Replacing cheques with pay cards may benefit Ontario Works recipients
About 700 people in the region receive their Ontario Works assistance via cheque
Moving Ontario Works payments away from cheques and onto reloadable payment cards could shift close to $400,000 a year away from cheque cashing businesses and into the pockets of financial aid recipients in Waterloo Region.
Ontario Works (OW) is a provincial program that provides money to low-income individuals for essentials such as food, clothing and shelter. The program is administered locally by regional government, and serves approximately 7,000 people.
Of those, 10 per cent receive their OW payments via paper cheque, according to a report submitted to the community services committee.
The remaining 90 per cent receive the funds through direct deposit into a bank account.
Cheque cashing costs
"To open up a bank account you have to prove who you are," said Carolyn Schoenfeldt, director of employment and income support for community services at the Region of Waterloo.

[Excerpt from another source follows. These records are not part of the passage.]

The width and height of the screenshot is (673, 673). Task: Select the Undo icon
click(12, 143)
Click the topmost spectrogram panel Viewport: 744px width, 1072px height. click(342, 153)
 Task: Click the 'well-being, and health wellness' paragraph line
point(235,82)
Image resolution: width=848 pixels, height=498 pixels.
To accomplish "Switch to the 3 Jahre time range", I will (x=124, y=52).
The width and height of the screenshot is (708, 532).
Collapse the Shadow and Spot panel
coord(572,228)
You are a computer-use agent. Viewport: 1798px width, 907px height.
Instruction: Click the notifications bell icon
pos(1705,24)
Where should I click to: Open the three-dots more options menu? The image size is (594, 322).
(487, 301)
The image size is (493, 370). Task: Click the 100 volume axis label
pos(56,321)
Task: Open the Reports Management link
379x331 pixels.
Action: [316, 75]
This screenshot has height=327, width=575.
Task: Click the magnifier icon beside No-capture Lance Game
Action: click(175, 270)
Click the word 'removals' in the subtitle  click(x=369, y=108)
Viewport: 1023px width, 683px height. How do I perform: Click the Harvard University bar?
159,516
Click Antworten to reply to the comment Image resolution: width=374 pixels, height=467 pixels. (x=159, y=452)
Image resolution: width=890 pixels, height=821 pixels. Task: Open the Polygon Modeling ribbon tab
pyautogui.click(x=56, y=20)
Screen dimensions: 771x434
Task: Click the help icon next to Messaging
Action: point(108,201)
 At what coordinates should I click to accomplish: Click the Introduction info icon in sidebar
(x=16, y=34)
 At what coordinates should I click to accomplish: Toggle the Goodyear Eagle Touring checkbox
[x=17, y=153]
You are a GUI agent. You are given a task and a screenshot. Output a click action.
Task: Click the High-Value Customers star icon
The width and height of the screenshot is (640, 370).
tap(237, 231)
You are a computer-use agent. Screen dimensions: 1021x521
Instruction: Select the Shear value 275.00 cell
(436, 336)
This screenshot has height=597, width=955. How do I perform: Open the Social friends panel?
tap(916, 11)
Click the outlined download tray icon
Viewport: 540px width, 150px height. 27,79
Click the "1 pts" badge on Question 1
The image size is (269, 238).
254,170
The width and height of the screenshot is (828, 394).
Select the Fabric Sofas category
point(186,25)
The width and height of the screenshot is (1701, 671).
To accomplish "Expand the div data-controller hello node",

Some people receiving OW assistance don't have the proper identification or the money to get or replace it, she said. A smaller group are sceptical of banks or just don't want to open an account.
As a result, the region provides them with a physical cheque that the individual must then convert to cash. For that, many of the recipients use retail cheque-cashing businesses, which charge a fee for the service.
About $32 million in cheques have been cashed in the region by OW recipients in the last three years.
The amount has been steadily decreasing, with just under $9.6 million changing hands in 2019.
Northern Cash on King Street in Kitchener told CBC it charges $1.99, plus 3.99 per cent of the cheque's total value, to cash it.
If all OW cheque recipients in the region had been charged that rate, just under $400,000 of benefit payment funds would have flowed directly to cheque cashing business in 2019.
Save fees
The switch from cheque to card will generate savings for the region by reducing administrative and printing costs, Schoenfeldt said.
Replacing or cancelling a lost card requires less administrative support than the same process for a cheque.
Belinda Karahalios, MPP for Cambridge says the movement toward payment cards could also prevent theft.
She's heard of people who are targets for robbery because others know they are holding their monthly OW disbursement in cash.
"This is something that goes on, and that people don't typically know about. So, I think this is a positive change," she said.
Like a credit card
The reloadable payment cards will look like, and act similarly to, any other Visa card issued by the Royal Bank, says Sam Paulos, RBC's director of prepaid services.
RBC will be the region's banking provider for the program.
"The real difference is there's no credit extended on the product," he said.
"If somebody has a hundred dollars on this product, then they have a hundred dollars available to them to spend at a merchant or to withdraw from an ATM, or to conduct a transaction online."
According to Paulos, Ontario is leading the charge with the move from paper to plastic, but in general Canada lags behind the United States.
"Every state in the U.S. and the [American] federal government offers a card option for disbursement payment in a variety of programs," he said.
In 2016 Ontario's provincial government began modernizing the Ontario Disability Support Program (ODSP) by introducing the cards.
According to the report submitted to committee, the Region of Waterloo is in the third "wave" of rollouts for municipalities making the change to OW.